Reed Smith Client Alerts

Key takeaways

  • U.S. Supreme Court overruled Chevron deference, upending 40 years of administrative law
  • Highly regulated industries will be impacted for many years by how government agencies react to the decision
  • Industry stakeholders must be prepared for potential impact of decision and understand significance for future of government agency regulation

In a landmark 6-3 decision, the Supreme Court of the United States overruled the doctrine of Chevron deference, which had been a hallmark of administrative law for the past four decades. Under the Chevron doctrine, courts deferred to a federal agency’s interpretation of an “ambiguous” statute, so long as the agency’s construction was deemed to be reasonable – even if the court believed that the agency’s construction was not the best reading of the statute.

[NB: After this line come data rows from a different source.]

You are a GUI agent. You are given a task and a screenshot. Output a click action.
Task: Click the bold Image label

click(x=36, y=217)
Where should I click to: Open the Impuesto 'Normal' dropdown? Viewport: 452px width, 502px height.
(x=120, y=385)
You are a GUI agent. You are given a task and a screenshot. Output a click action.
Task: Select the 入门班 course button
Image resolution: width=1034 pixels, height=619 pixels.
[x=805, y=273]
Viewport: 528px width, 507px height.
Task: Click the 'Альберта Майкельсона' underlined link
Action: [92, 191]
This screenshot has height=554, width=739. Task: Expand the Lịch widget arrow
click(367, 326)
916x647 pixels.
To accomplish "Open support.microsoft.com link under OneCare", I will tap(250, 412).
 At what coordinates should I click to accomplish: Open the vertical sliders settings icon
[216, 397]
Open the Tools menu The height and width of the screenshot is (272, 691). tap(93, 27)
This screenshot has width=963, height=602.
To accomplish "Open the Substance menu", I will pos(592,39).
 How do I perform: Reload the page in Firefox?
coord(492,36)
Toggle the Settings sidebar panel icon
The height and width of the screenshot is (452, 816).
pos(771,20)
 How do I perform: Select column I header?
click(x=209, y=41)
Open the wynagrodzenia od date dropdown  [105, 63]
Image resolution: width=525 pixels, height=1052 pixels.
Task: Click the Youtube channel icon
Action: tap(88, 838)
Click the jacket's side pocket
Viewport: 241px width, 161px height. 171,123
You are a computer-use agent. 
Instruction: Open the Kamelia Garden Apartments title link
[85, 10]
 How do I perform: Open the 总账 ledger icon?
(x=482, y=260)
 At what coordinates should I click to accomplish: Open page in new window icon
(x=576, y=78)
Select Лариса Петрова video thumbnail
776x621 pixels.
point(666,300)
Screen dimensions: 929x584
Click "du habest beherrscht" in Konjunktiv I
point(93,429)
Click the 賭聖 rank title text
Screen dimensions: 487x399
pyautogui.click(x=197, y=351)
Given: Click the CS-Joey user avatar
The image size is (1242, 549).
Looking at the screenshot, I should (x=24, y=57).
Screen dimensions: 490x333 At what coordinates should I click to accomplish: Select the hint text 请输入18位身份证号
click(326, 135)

Federal agencies have relied on the Chevron doctrine since it was adopted by the Supreme Court in 1984 to successfully defend a wide range of regulations that today govern virtually all aspects of the national economy. The Court’s decision marks a seismic shift in how reviewing courts analyze the actions of federal agencies and will have the effect of curtailing agency capability and influence across regulated industries.

What the Court’s decision says

In the decision by Chief Justice Roberts in the companion cases of Loper Bright v. Raimondo, No. 22-451 and Relentless v. Dep’t of Commerce, No. 22-1219, 603 U.S. ___, (June 28, 2024), the Court held that the Administrative Procedures Act (APA) requires courts to exercise their independent judgment in deciding whether an agency has acted within its statutory authority, and courts may not defer to an agency interpretation of the statute, or the rules and regulations promulgated to give it effect, simply because a statute could be considered ambiguous.